Metal-Mediated Self-Assembled Architectures of Structured Peptides

Abstract

Metalloproteins, a fascinating class of biomolecules, incorporate metal ions into their structures to perform critical functions such as catalyzing reactions, transferring electrons, and transporting oxygen. Inspired by the intricate designs and functionalities of metalloproteins, significant efforts have been invested in the literature in emulating their structures and activities. These efforts involve the utilization of both natural and non-natural amino acid building blocks and their intricate interactions with diverse metal ions. Metal-ion-coordinated supramolecular architectures of peptides have attracted considerable attention in recent years due to their close resemblance to metalloproteins and also en route to creating artificial enzymes and catalysts.

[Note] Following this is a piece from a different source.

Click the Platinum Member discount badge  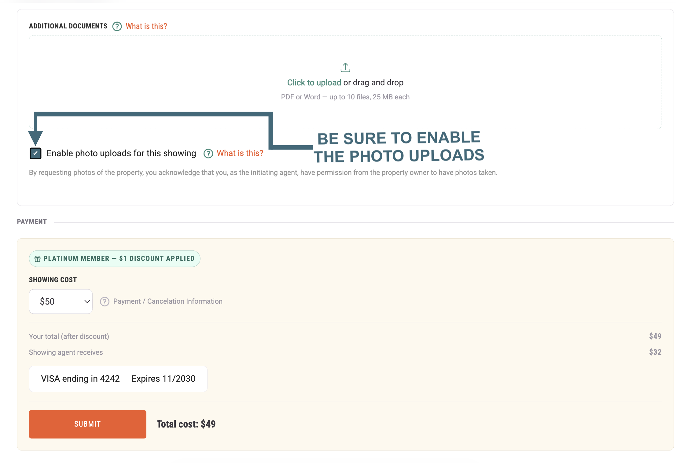pyautogui.click(x=115, y=259)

In the present work, we explored structured peptides as metal coordination templates to understand the supramolecular architectures of protein secondary structure mimetics. The designed short tripeptide 3₁₀-helices terminated by the pyridyl groups displayed remarkably diverse networks upon coordinating with the silver ion. The analysis revealed the anions of silver salts also play a significant role in the formation of diverse networks of 3₁₀-helices and silver ions. The inherent dipoles of the helical peptides in silver-coordinated networks were further explored for the second harmonic generation response. Further, we observed a subtle change in the sequences of peptides that leads to a transformation from helix into beta-turns upon metal coordination. In contrast to 3₁₀-helical structures from α-peptides, the alpha, gamma, alpha-hybrid tripeptides, composed of saturated gamma-amino acids, exhibit stable C12 helical structures both in single crystals and the solution state. We further examined the utility of C12-helices in the design of metal-helix networks. Utilizing Ag+, Zn2+, Cd2+, and lanthanide ions (Tb3+ and Eu3+), we elucidated the organization of helical structures. In the presence of Tb3+ and Eu3+ ions, the peptides showed photoluminescence properties. Instructively, the same tripeptide helices form gels in active methylene solvents. Overall, the presented research elucidates a novel avenue for the exploration of short helices as innovative tools in the design and development of peptide-based biomaterials and porous networks.